From: Siemel Naran (SiemelNaran_at_REMOVE.att.net)
Date: 03/16/04


Date: Tue, 16 Mar 2004 17:45:16 GMT


"Dmitry Epstein" <mitia.nospam@northwestern.edu.invalid> wrote in message
> "Siemel Naran" <SiemelNaran@REMOVE.att.net> wrote in

> > Not necessarily. The list::sort swaps the previous and next
> > pointers of the node, but not the element in the node, for a
> > total of 2 swap operations. But std::sort will call the
> > specialized std::swap(std::basic_string&, std::basic_string&)
> > which will swap the data members, usually 3 for begin and size
> > and capacity, for a total of 3 swap operations, and the length
> > of the string does not matter. Which suggests list::sort is
> > faster. Though the optimizer may use one memswp operation,
> > though the list::sort method may swap 8 bytes, and the
> > std::swap method may swap 12 bytes. Furthermore, iterating
> > across a list is more complex. It could depend on the
> > architecture. Worth an experiment on your particular
> > platform.
>
> Thank you for explaning the swapping thing - I wasn't aware of
> that. So, sorting a vector of containers may not be as slow as I
> thought it would be? As for sorting lists, IIRC the quicksort
> algorithm is not strongly dependant on random element access
> (correct me if I am wrong).

Depends. I don't know enough low level so say which method is faster, or if
random access is faster. So we can only experiment.

> > Are you sure list::merge does not work? If you sort the
> > container which isn't sorted, then both containers are sorted,
> > and list::merge should work, right? You can use list::unique
> > to eliminate duplicates.
>
> Yes, but how expensive would that be?

O(N*lg(N)) to sort, O(N) to eliminate duplicates.

> > The running time of the above algorithm is O(N*lg(N)) for
> > constructing merged from sorted of N elements, O(M*lg(M)) for
> > adding unsorted of M elements to merged.
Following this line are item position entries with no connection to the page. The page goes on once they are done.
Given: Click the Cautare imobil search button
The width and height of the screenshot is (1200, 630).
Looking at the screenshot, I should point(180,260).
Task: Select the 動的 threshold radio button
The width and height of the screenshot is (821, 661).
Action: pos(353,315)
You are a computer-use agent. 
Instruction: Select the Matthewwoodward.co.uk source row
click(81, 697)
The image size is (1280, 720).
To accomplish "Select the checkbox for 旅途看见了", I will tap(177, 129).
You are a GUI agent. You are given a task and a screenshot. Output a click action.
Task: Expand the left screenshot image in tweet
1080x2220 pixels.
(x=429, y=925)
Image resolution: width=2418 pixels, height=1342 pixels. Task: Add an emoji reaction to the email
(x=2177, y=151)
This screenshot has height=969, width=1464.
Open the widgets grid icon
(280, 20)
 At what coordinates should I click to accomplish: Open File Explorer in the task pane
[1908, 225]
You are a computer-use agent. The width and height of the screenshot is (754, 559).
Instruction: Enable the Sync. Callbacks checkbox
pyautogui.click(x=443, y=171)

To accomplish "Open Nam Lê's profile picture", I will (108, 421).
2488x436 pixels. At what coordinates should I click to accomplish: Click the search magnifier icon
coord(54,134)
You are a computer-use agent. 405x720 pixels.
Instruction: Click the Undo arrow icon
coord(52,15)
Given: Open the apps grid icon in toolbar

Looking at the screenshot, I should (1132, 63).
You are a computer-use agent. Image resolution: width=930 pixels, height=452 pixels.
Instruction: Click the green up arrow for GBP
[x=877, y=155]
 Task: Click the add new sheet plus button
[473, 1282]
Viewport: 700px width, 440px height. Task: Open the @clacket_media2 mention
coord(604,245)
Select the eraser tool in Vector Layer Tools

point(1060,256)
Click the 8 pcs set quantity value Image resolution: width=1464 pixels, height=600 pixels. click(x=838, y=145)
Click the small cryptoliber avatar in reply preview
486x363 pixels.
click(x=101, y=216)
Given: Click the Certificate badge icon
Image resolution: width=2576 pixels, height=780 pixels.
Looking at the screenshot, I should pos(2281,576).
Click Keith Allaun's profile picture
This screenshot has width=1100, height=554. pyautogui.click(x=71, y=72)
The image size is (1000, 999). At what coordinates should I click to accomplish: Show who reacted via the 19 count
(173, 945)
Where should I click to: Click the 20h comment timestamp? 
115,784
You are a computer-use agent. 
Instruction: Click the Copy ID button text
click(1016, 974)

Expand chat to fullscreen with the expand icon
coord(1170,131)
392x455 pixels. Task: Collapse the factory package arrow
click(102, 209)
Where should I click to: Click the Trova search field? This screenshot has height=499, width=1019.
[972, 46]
Right? Assuming M =
> > N, the running time of the whole algorithm is O(N*lg(N)).
>
> I think it's O(M*lg(N)) in the second case, otherwise see my reply
> to Mike.

Right.

> > typedef std::vector<std::string>::iterator VectorIter;
> > VectorIter vectoriter = sorted.begin();
> > const VectorIter vectorend = sorted.end();
> > std::set<std::string> merged;
> > typedef std::set<std::string>::iterator SetIter;
> > SetIter hint = merged.end();
> > for ( ; vectoriter!=vectorend; ++vectoriter) {
> > hint = merged.insert(hint, vectoriter);
> > }
>
> I understand your motivation but I don't understand how this works.
> Why is merged.end() a good hint?

For the initial element in hint is merged.end(). You have to initialize
hint to something meaningful, and it doesn't matter what for an empty
container.

> > In any case, for adding M elements from unsorted to merged, I
> > can only think of a running time of O(M*lg(M)). So if M = N,
> > the running time of the whole algorithm is still O(N*lg(N)).
> > Can we make it linear, without the use of hashtables, bucket
> > sort, radix sort, etc?
>
> I doubt that you can make it faster than O(M*log(M)).

Can you prove this?

--
+++++++++++
Siemel Naran